Nella sua storica funzione, il famoso capannone risalente a circa 90 anni fa, provvedeva allo stivaggio di merci sfuse, anche del carbone.
Parte di quel carbone finiva nelle case dei brindisini a far da concorrenza alla “craunella” (la carbonella) che per le campagne locali producevano “lu craunari” (i carbonari)!!!
Nella retorica storica, carbonari erano detti i rivoluzionari che diedero vita alla Carboneria, che tanta parte ha avuto nella nascita dello Stato Unitario.
E’ difficile immaginare che esista a Brindisi una consorteria rivoluzionaria, che traguardi quel nuovo tanto auspicato, ma lontano da venire.
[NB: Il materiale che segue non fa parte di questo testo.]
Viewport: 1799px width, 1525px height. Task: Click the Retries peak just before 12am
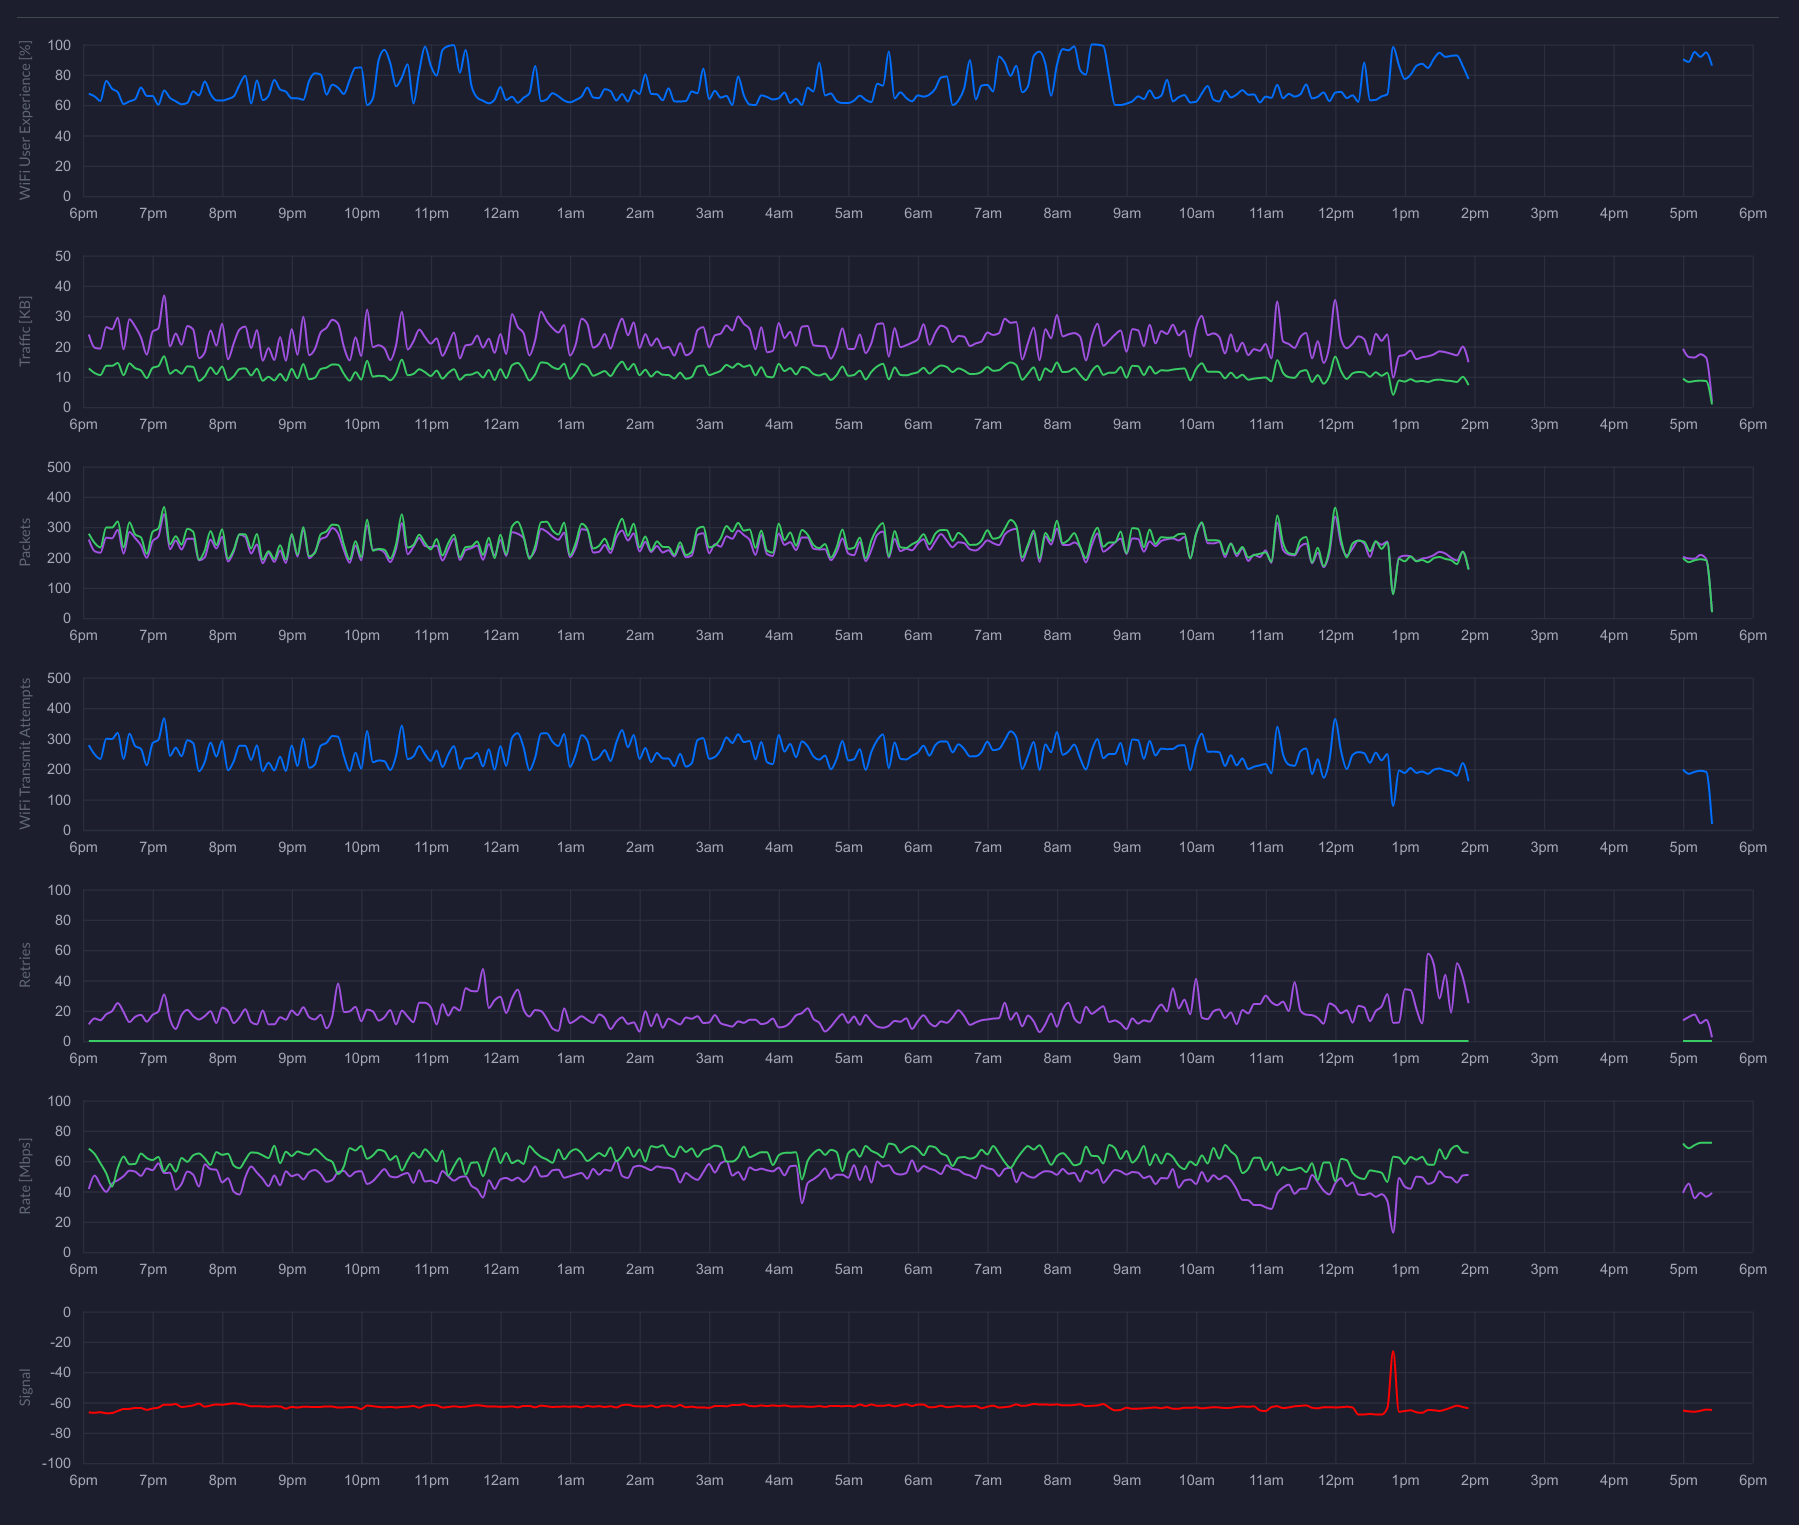[x=483, y=970]
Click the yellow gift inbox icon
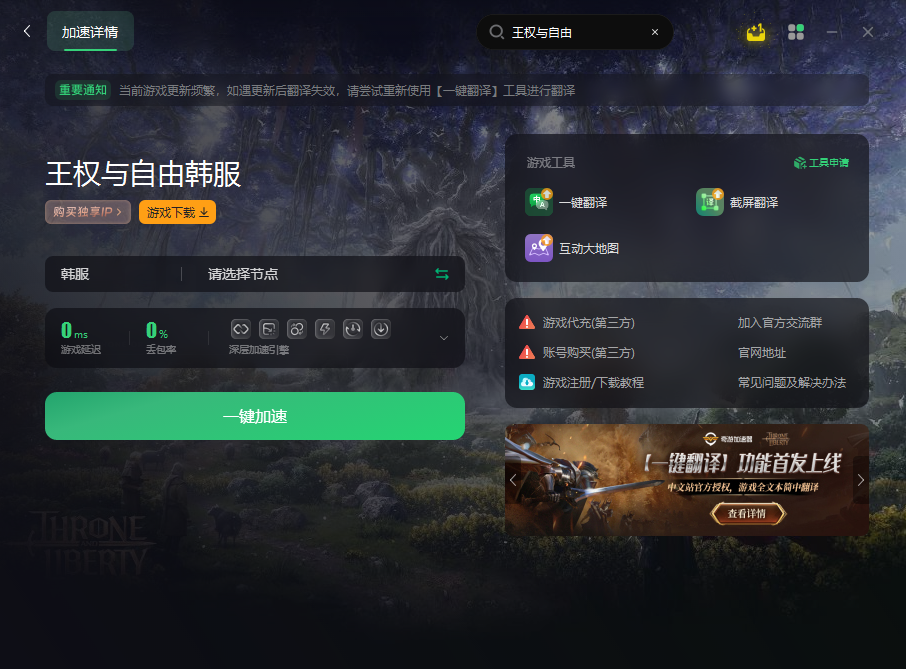 point(756,32)
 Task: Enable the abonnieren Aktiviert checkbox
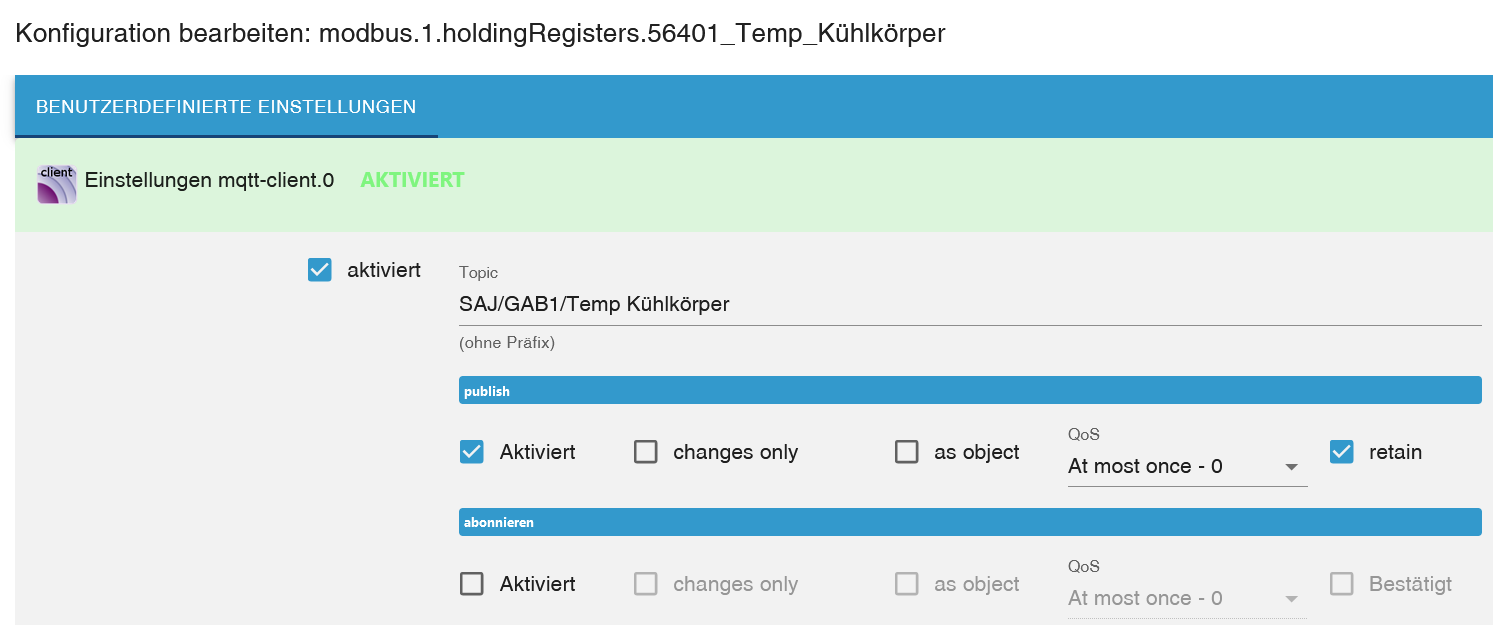click(x=472, y=584)
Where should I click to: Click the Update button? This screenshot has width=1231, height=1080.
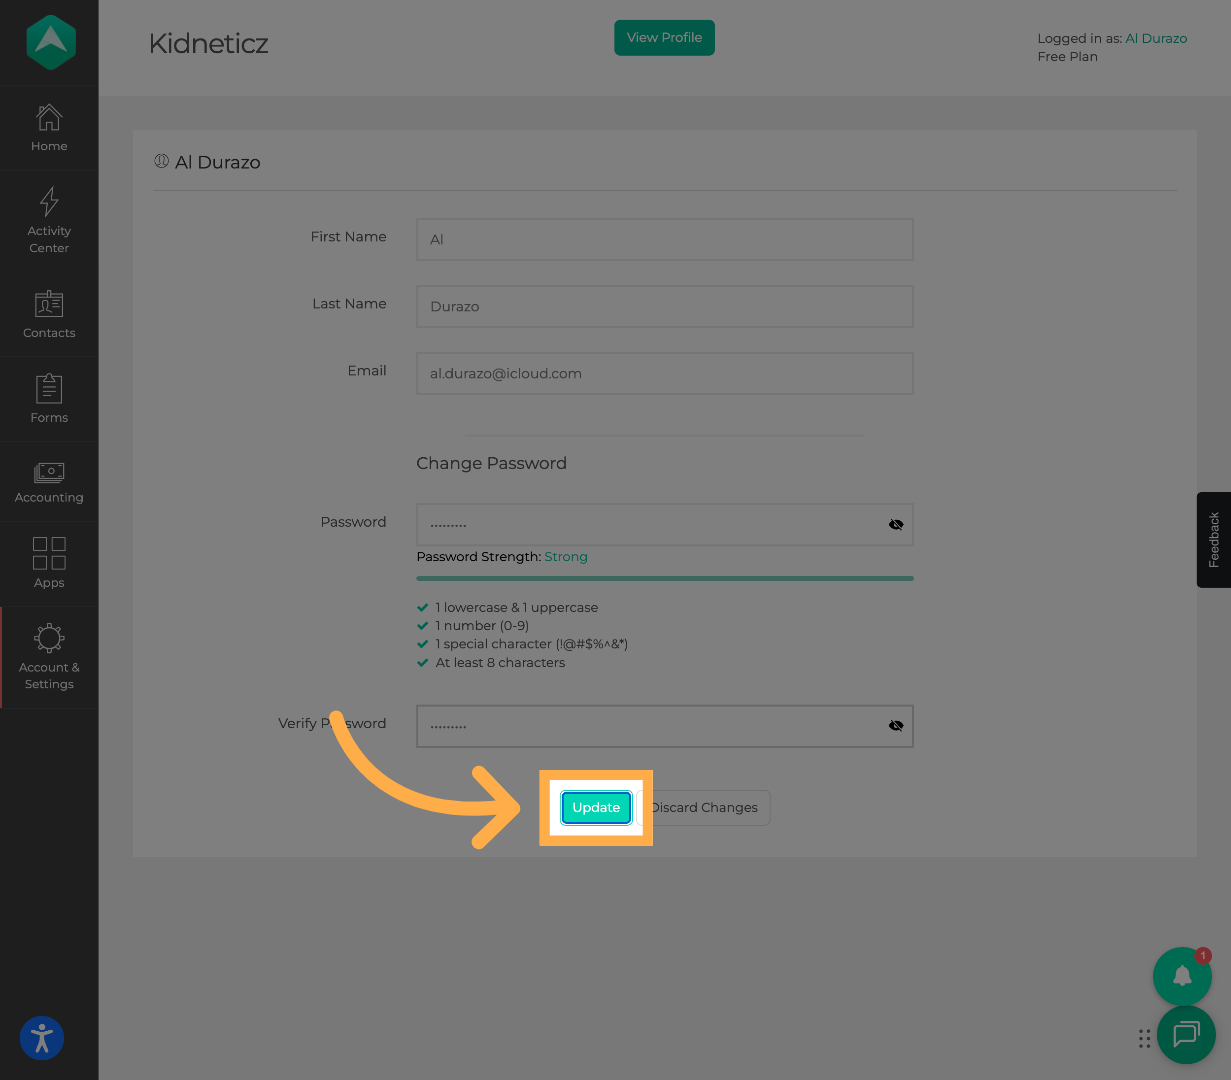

Ben più pervasiva è la presenza di piccoli gruppi di interessi o porzioni di rappresentanze pubbliche, che pur vestendo i credibili panni dei custodi del bene comune, celano, per volontà o per inerzia o persino per incapacità, l’identità di chi non può o non sa dare un futuro al porto e alla città.
Il porto è luogo dello scambio, di approdi, di accoglienza di opportunità. Il porto, come il mare, non può stare fermo, indicargli una direzione è come volerlo imbrigliare in una logica che non gli appartiene.
Punta delle Terrare è il luogo del primo insediamento, Sant’Apollinare è luogo della memoria sentimentale dei brindisini, il Capannone, il luogo dei traffici tollerati. A noi tutti, mi piace dedicare una citazione “È tutto perfetto nel passato. Tranne come ci ha portato al presente” (Homer Simpson – ep. 8 stag. N 23). La nostalgia resta una canaglia, che ci benda gli occhi e non ci fa vedere il futuro.